# ASSIGNMENT:
Look below for the line with "Task: Select the". Retype it and every line after it to the end, exactly, but leave out the pictures.
(TASK DATA Opens)
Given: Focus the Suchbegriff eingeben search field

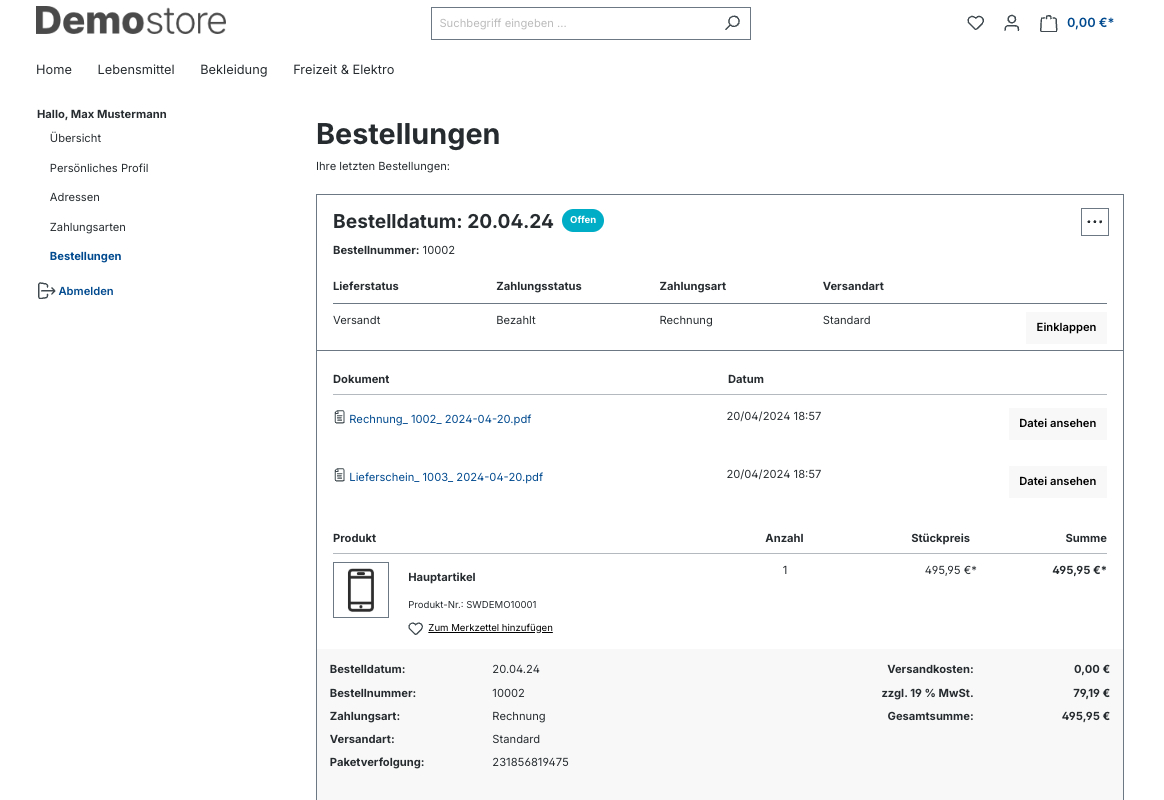Looking at the screenshot, I should click(575, 23).
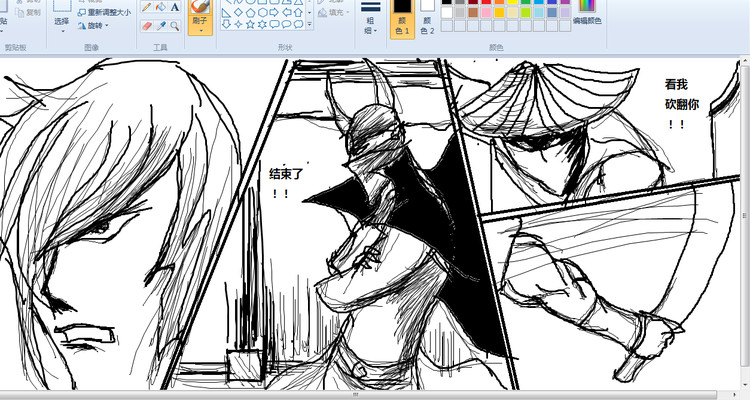
Task: Pick the Fill with color bucket tool
Action: coord(160,7)
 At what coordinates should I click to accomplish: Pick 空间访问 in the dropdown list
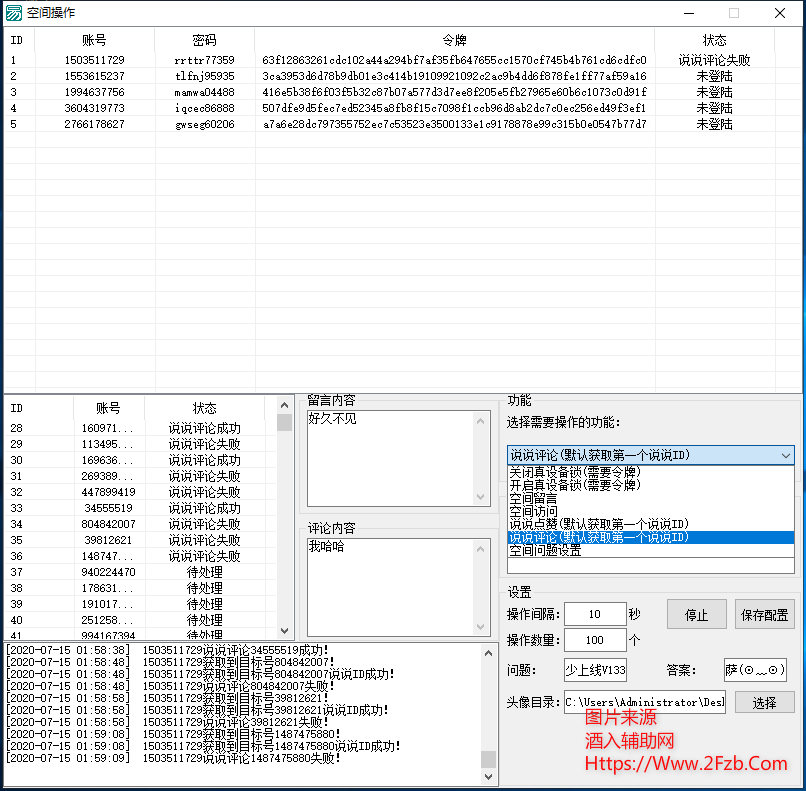[x=532, y=511]
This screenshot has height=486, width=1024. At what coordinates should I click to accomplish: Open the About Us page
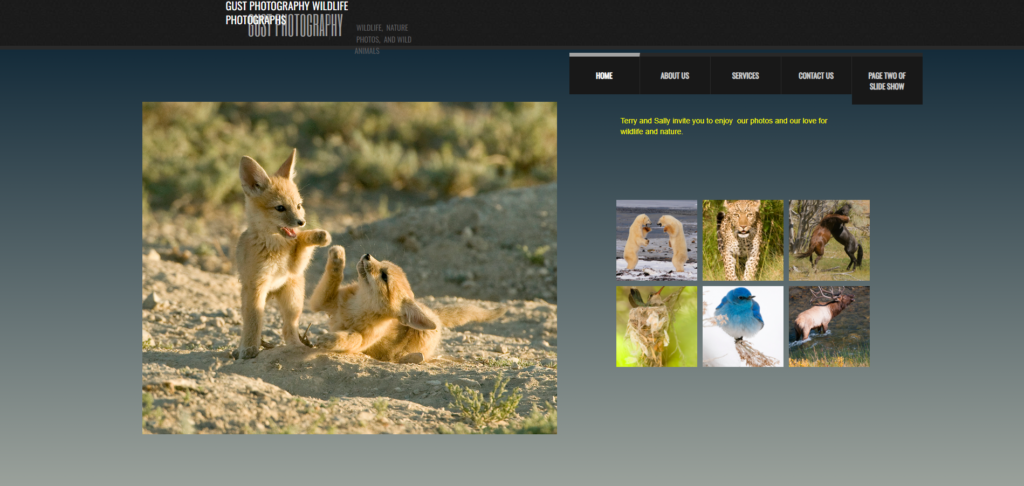pos(675,76)
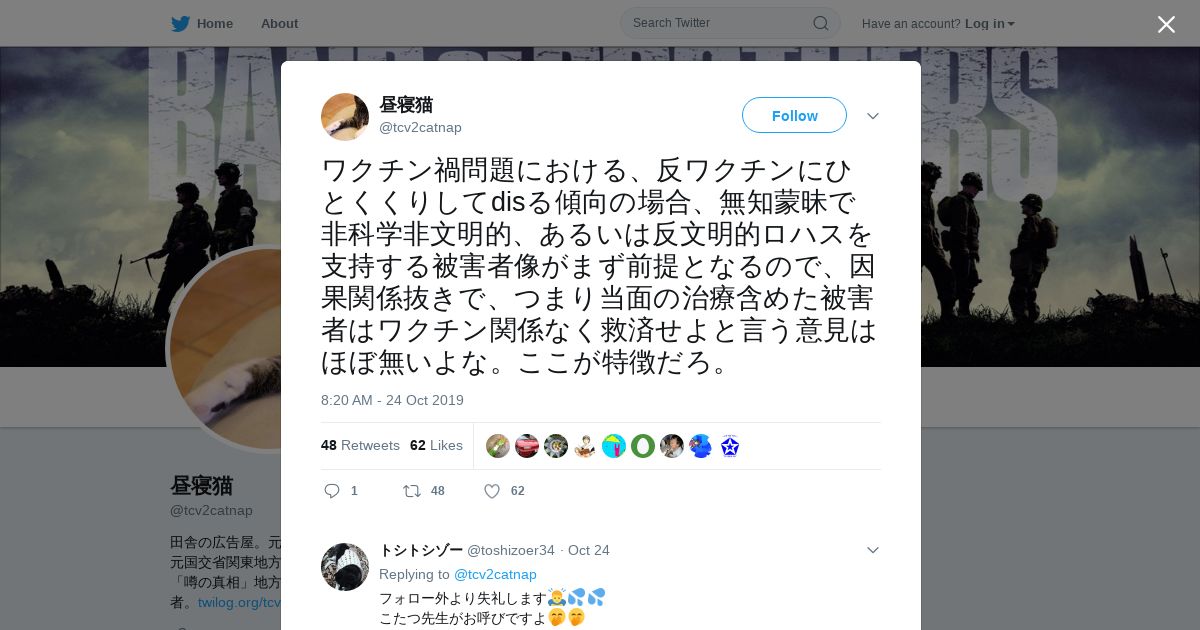Expand the tweet options chevron near Follow

coord(873,116)
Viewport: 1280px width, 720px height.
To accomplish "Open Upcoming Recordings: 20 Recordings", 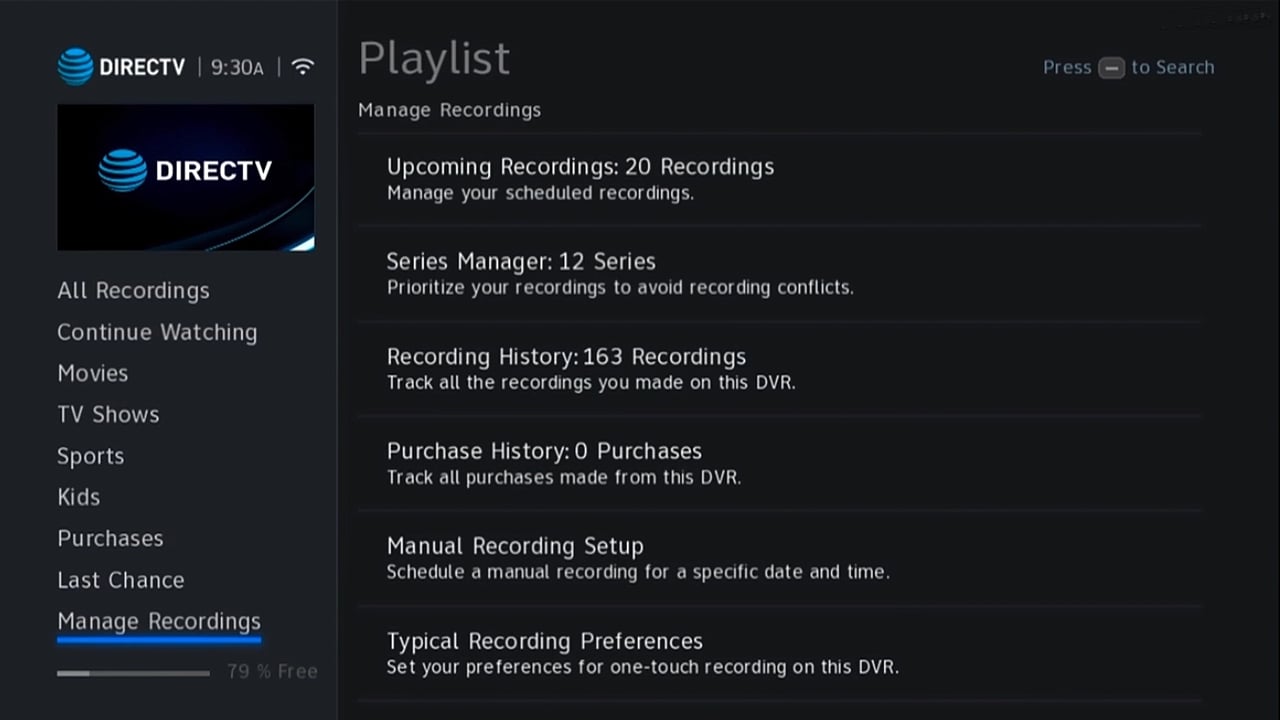I will click(580, 178).
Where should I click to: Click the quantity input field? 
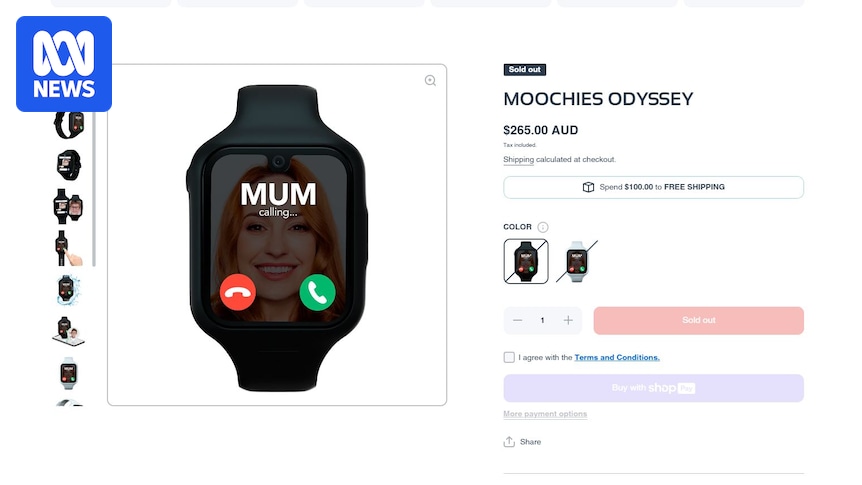point(543,320)
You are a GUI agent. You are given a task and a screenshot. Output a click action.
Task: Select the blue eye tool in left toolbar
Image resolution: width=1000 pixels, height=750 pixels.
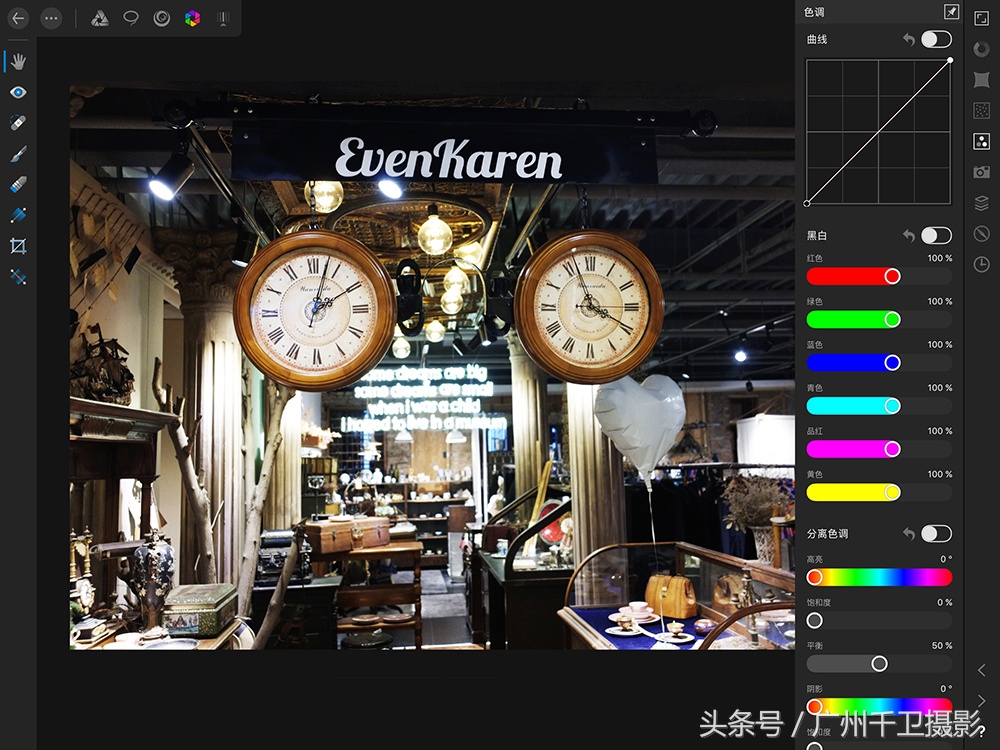(x=18, y=93)
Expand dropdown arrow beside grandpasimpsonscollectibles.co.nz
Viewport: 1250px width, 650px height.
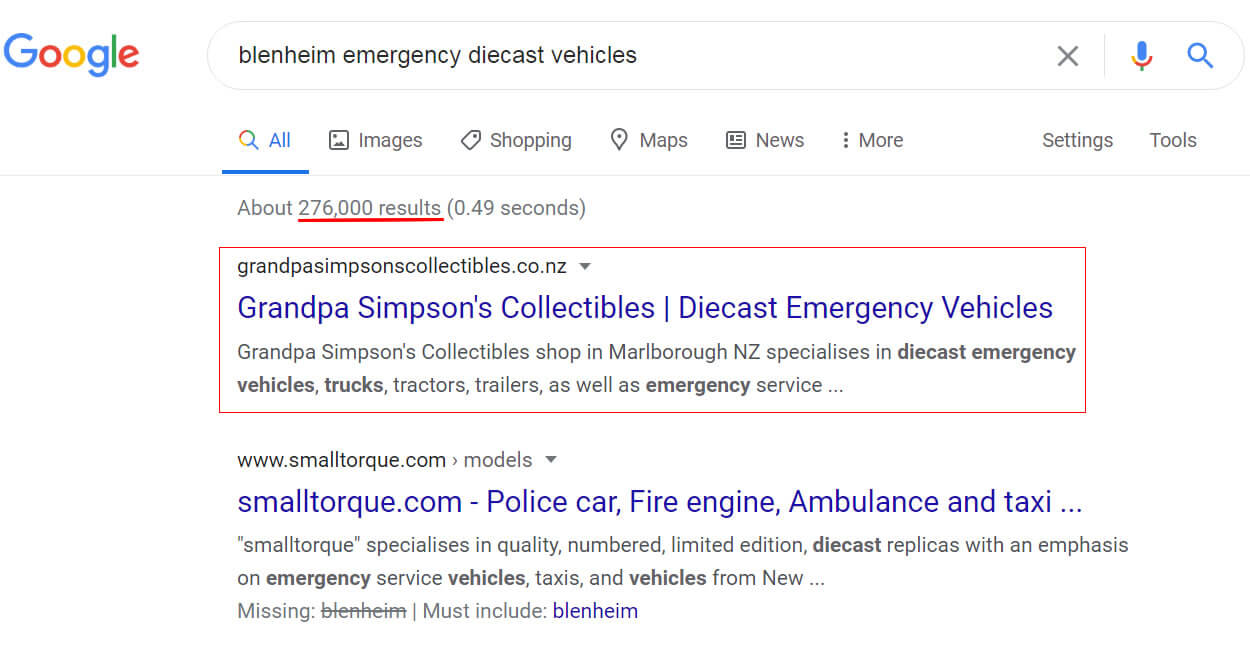586,266
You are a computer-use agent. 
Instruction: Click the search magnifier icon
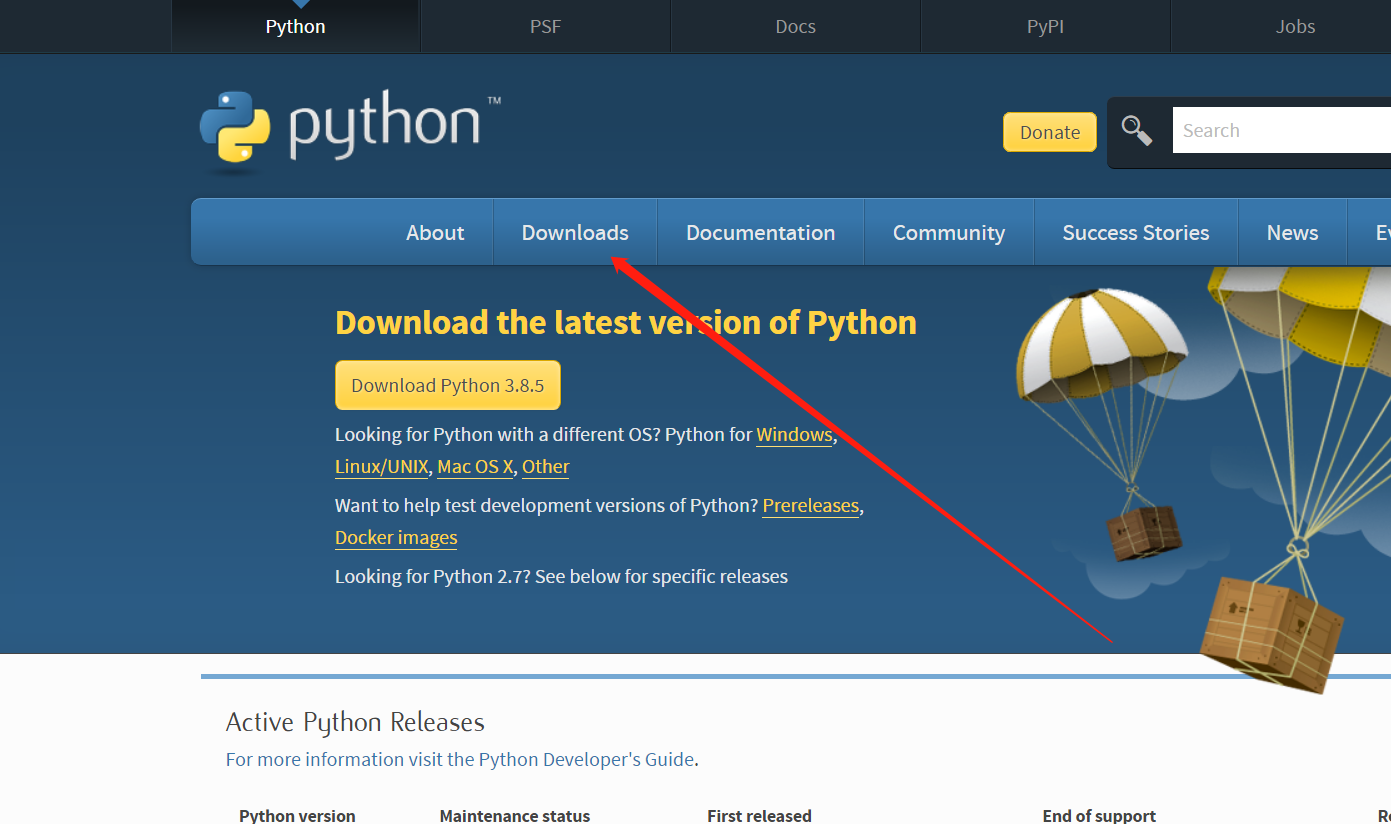coord(1136,130)
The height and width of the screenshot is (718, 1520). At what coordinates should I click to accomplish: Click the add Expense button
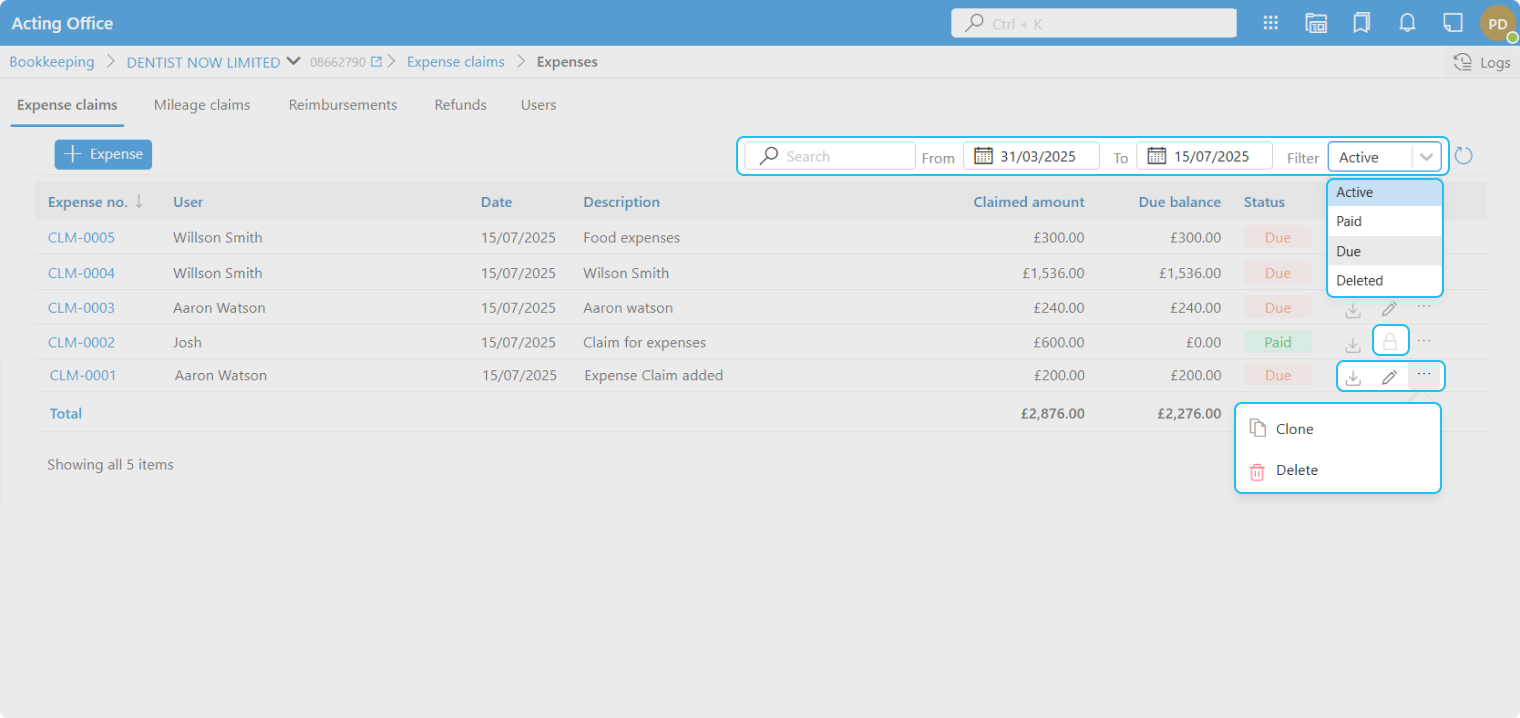click(103, 154)
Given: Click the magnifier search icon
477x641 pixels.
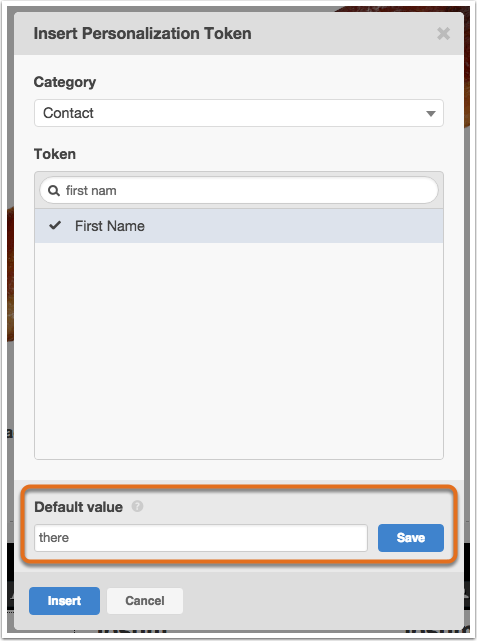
(TASK DATA Closes)
# FINISHED EXERCISE:
Task: Select the blue eye tool in left toolbar
Image resolution: width=1000 pixels, height=750 pixels.
(x=18, y=93)
Expand dropdown arrow beside grandpasimpsonscollectibles.co.nz
Viewport: 1250px width, 650px height.
586,266
You are a computer-use agent. 
Instruction: Click the search magnifier icon
coord(1136,130)
The height and width of the screenshot is (718, 1520). At what coordinates should I click to accomplish: Click the add Expense button
click(103, 154)
Given: Click the magnifier search icon
477x641 pixels.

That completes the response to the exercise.